9-9-9
When I was a 911 police dispatcher, some nights the psychos would all call in, and sometimes they’d all call about the same odd thing… like the witches on their porch. Even though these damaged folks didn’t know each other and were calling in separately to the police, their complaints would be similar. It was spooky. Maybe they knew something us mundanes didn’t know.
We dispatchers wondered what would happen if the psychos got together, formed a lobbying group, and demanded that the police come out and de-witch their front porch one night and then protect them the Martian death rays the next day. My co-workers giggled about the idea of a Union of Psychos.
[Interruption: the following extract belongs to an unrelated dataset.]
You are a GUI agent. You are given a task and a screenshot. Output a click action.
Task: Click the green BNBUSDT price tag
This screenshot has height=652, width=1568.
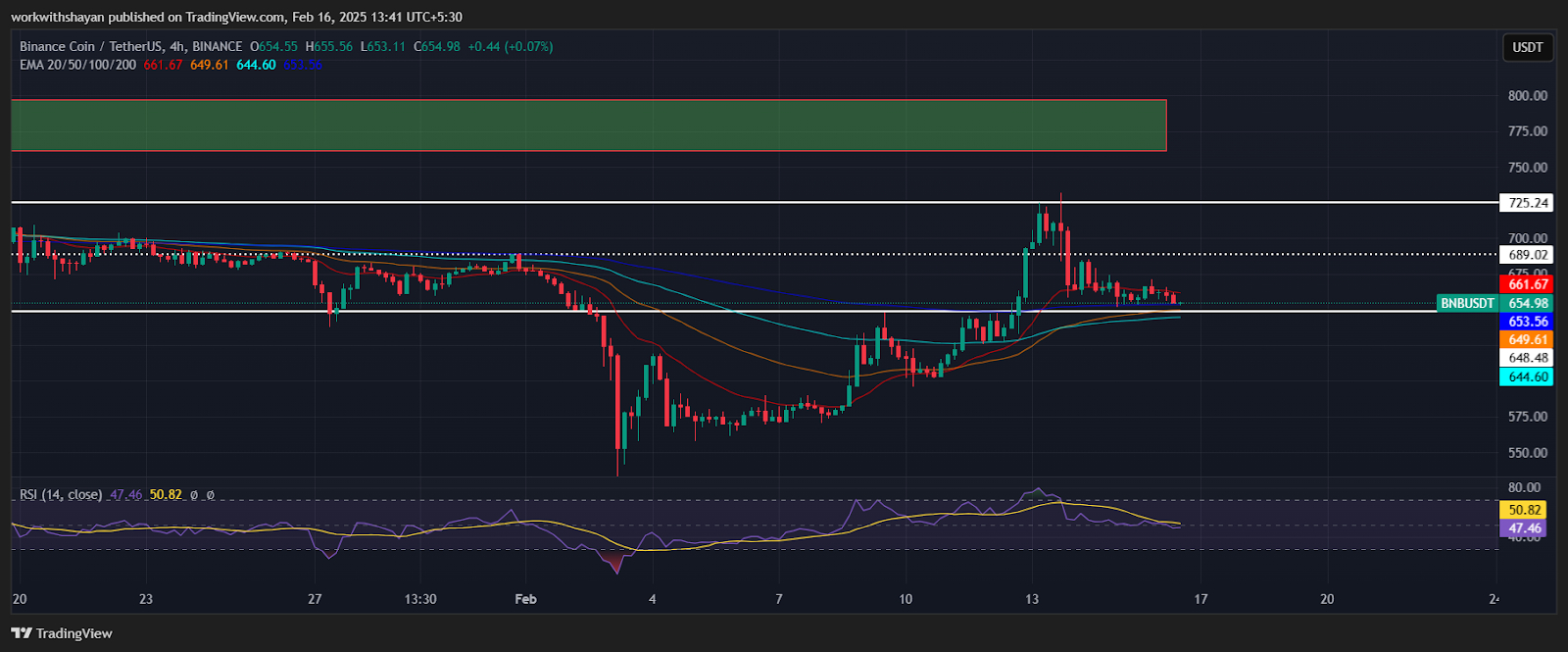[1467, 303]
It was gallows humor, politically incorrect, but calming when faced with an inexplicable string of earnest-but-wacky callers.
Unfortunately, the Union of Psychos has become a real-life nightmare now thanks to 24-hour media that passes along any sensationalistic (and ratings boosting) scheme that right-wing Presidential candidates propose.
This morning my Facebook newsfeed and incoming e-newsletters are crammed with links to full-blown analysis of Herman Cain’s 9-9-9 tax media event. It’s a revolutionary tax “plan” the same way as my pacifist friends’ suggestion to declare peace and send every soldier home tomorrow is a revolutionary defense “plan”. Both approaches are simple, easy to understand, and would work only in an alternate universe with different laws of physics and human behavior. But, somehow, we have to studiously look into Cain’s details, hem and haw, and mildly suggest that perhaps his assumptions are different than ours.
Herman, your plan is an empty, grandstanding scheme that sounds like it came from a drunken college dorm discussion of how to solve the world’s problems on the back of a napkin.
A more thorough analysis is counterproductive. You can come up with insane “plans” faster than an army of economists can debunk them. You got the attention you wanted, and the whiny “But, but, but…” by responsible critics won’t be heard because the media doesn’t like nuances or men in tweed coats.
Frankly, I am just tired having the media lurch excitedly from one crazy, attention-grabbing proposal to the next. I am also fearful that if each half-baked assault on our social fabric and traditional reason is not challenged, an evil will slip through. Damn it, eternal vigilance is wearying.
In the police department where I worked, there was one radio call that stopped everyone in their tracks, it was the code for “Officer Needs Help”. I’ve been thinking of that code today. In the years I worked at the department, I heard that code used only one time. It was broadcast by an officer when he was being chased up an ally while being shot at by his own gun. He’d been disarmed and was fleeing for his life. His partner was down on the ground being stabbed by another group of men. He needed his friends to rally round him.
The officer keyed his microphone and screamed the help code into the radio: “9-9-9!”